> Written request A: In the mailing-list reply, how many rows did the planner expect to match the users_md5 value?
> Written request B: Reproduce the passage of the mailing-list reply that begins at the words "exact, the data" and stops after "up to assume.".

> Source:
Re: Bad query plan inside EXISTS clause

From: Benoit Delbosc <bdelbosc(at)nuxeo(dot)com>
To: Tom Lane <tgl(at)sss(dot)pgh(dot)pa(dot)us>
Cc: pgsql-performance(at)postgresql(dot)org
Subject: Re: Bad query plan inside EXISTS clause
Date: 2010-03-10 16:59:38
Message-ID: 4B97CFFA.6030000@nuxeo.com
Views: Raw Message | Whole Thread | Download mbox | Resend email
Thread:
Lists: pgsql-performance

Tom Lane a écrit :
> Benoit Delbosc <bdelbosc(at)nuxeo(dot)com> writes:
>> I am trying to understand why inside an EXISTS clause the query planner
>> does not use the index:
>
> I'm not sure this plan is as bad as all that. The key point is that the
> planner is expecting 52517 rows that match that users_md5 value (and the
> true number is evidently 51446, so that estimate isn't far off). That's
> about 1/48th of the table. It knows that the EXISTS case can stop as
> soon as it finds one match, so it's betting that a plain seqscan will
> hit a match faster than an index lookup would be able to, ie,
> seqscanning about 48 tuples is faster than one index lookup. This might
> be a bad bet if the users_md5 values are correlated with physical order,
> ie the matches are not randomly scattered but are all towards the end of
> the table.
exact, the data is not randomly scattered but ordered this explains why
in my case seq scan is a bad bet

Barring that, though, it could be a good bet if the table
> isn't swapped in. Which is what the default cost parameters are set
> up to assume.

> Excerpted records:
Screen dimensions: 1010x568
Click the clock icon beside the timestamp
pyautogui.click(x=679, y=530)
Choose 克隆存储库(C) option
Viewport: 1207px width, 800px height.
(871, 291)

> Task output A: 52517 rows.

> Task output B:
exact, the data is not randomly scattered but ordered this explains why
in my case seq scan is a bad bet

Barring that, though, it could be a good bet if the table
> isn't swapped in. Which is what the default cost parameters are set
> up to assume.